- _DATA UNDER STUDY_

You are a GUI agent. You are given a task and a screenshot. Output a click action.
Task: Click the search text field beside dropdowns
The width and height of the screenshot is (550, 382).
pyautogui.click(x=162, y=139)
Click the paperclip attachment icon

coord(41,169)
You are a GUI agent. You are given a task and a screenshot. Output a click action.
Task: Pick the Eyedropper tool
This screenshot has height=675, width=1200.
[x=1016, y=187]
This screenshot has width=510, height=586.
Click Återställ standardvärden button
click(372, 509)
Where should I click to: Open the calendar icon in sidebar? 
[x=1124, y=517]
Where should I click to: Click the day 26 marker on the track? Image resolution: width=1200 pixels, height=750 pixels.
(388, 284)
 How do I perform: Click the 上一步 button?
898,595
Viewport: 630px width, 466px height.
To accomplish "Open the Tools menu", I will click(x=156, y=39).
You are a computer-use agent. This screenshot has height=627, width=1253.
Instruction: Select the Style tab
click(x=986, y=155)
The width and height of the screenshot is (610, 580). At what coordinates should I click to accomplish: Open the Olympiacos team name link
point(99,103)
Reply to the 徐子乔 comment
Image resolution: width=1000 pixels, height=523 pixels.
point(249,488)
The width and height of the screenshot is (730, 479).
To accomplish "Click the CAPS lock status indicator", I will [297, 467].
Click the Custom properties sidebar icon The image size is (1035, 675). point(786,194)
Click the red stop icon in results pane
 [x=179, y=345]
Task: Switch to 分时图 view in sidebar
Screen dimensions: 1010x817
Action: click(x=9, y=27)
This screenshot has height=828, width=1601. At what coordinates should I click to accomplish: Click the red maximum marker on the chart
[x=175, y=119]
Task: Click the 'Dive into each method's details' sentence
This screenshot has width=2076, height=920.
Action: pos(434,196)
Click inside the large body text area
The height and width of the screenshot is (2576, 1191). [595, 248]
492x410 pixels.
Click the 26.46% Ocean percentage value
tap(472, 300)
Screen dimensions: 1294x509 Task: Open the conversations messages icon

- _WHAT IS NEEDED_
Your task is to retype the records precisely as they stand.

- _TASK SOLUTION_
You are a GUI agent. You are given a task and a screenshot. Output a click action.
Task: Click the search text field beside dropdowns
The width and height of the screenshot is (550, 382).
pyautogui.click(x=162, y=139)
Click the paperclip attachment icon

coord(41,169)
You are a GUI agent. You are given a task and a screenshot. Output a click action.
Task: Pick the Eyedropper tool
This screenshot has height=675, width=1200.
[x=1016, y=187]
This screenshot has width=510, height=586.
Click Återställ standardvärden button
click(372, 509)
Where should I click to: Open the calendar icon in sidebar? 
[x=1124, y=517]
Where should I click to: Click the day 26 marker on the track? Image resolution: width=1200 pixels, height=750 pixels.
(388, 284)
 How do I perform: Click the 上一步 button?
898,595
Viewport: 630px width, 466px height.
To accomplish "Open the Tools menu", I will click(x=156, y=39).
You are a computer-use agent. This screenshot has height=627, width=1253.
Instruction: Select the Style tab
click(x=986, y=155)
The width and height of the screenshot is (610, 580). At what coordinates should I click to accomplish: Open the Olympiacos team name link
point(99,103)
Reply to the 徐子乔 comment
Image resolution: width=1000 pixels, height=523 pixels.
point(249,488)
The width and height of the screenshot is (730, 479).
To accomplish "Click the CAPS lock status indicator", I will [297, 467].
Click the Custom properties sidebar icon The image size is (1035, 675). point(786,194)
Click the red stop icon in results pane
 [x=179, y=345]
Task: Switch to 分时图 view in sidebar
Screen dimensions: 1010x817
Action: click(x=9, y=27)
This screenshot has height=828, width=1601. At what coordinates should I click to accomplish: Click the red maximum marker on the chart
[x=175, y=119]
Task: Click the 'Dive into each method's details' sentence
This screenshot has width=2076, height=920.
Action: pos(434,196)
Click inside the large body text area
The height and width of the screenshot is (2576, 1191). [595, 248]
492x410 pixels.
Click the 26.46% Ocean percentage value
tap(472, 300)
Screen dimensions: 1294x509 Task: Open the conversations messages icon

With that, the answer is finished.